**WHAT THIS TASK INVOLVES**
Copy the records below verbatim, from the line holding "Identify the location of x-tick-label: 0." through the end of the records, both ends inclusive.

[Stored data entries]
____________________
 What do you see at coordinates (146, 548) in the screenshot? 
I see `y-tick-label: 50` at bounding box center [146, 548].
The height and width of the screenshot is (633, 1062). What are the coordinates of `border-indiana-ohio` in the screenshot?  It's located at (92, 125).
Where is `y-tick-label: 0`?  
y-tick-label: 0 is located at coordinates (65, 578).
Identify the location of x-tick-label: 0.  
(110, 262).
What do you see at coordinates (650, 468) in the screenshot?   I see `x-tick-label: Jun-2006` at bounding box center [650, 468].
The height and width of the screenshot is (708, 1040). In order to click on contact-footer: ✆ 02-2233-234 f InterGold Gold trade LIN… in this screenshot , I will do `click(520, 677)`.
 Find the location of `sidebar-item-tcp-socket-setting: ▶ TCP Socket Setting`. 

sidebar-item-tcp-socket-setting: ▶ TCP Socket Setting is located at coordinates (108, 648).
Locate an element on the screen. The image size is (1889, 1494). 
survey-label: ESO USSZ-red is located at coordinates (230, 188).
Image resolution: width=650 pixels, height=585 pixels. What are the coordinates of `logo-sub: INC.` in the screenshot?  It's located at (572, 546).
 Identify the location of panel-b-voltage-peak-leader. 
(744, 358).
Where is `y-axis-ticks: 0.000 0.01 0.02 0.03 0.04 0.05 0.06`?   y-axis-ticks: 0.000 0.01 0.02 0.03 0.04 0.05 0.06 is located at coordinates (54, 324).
____________________
**RESPONSE TO THIS EXERCISE**
Identify the location of x-tick-label: 0.  
(110, 262).
What do you see at coordinates (650, 468) in the screenshot?   I see `x-tick-label: Jun-2006` at bounding box center [650, 468].
The height and width of the screenshot is (708, 1040). In order to click on contact-footer: ✆ 02-2233-234 f InterGold Gold trade LIN… in this screenshot , I will do `click(520, 677)`.
 Find the location of `sidebar-item-tcp-socket-setting: ▶ TCP Socket Setting`. 

sidebar-item-tcp-socket-setting: ▶ TCP Socket Setting is located at coordinates (108, 648).
Locate an element on the screen. The image size is (1889, 1494). 
survey-label: ESO USSZ-red is located at coordinates (230, 188).
Image resolution: width=650 pixels, height=585 pixels. What are the coordinates of `logo-sub: INC.` in the screenshot?  It's located at (572, 546).
 Identify the location of panel-b-voltage-peak-leader. 
(744, 358).
Where is `y-axis-ticks: 0.000 0.01 0.02 0.03 0.04 0.05 0.06`?   y-axis-ticks: 0.000 0.01 0.02 0.03 0.04 0.05 0.06 is located at coordinates (54, 324).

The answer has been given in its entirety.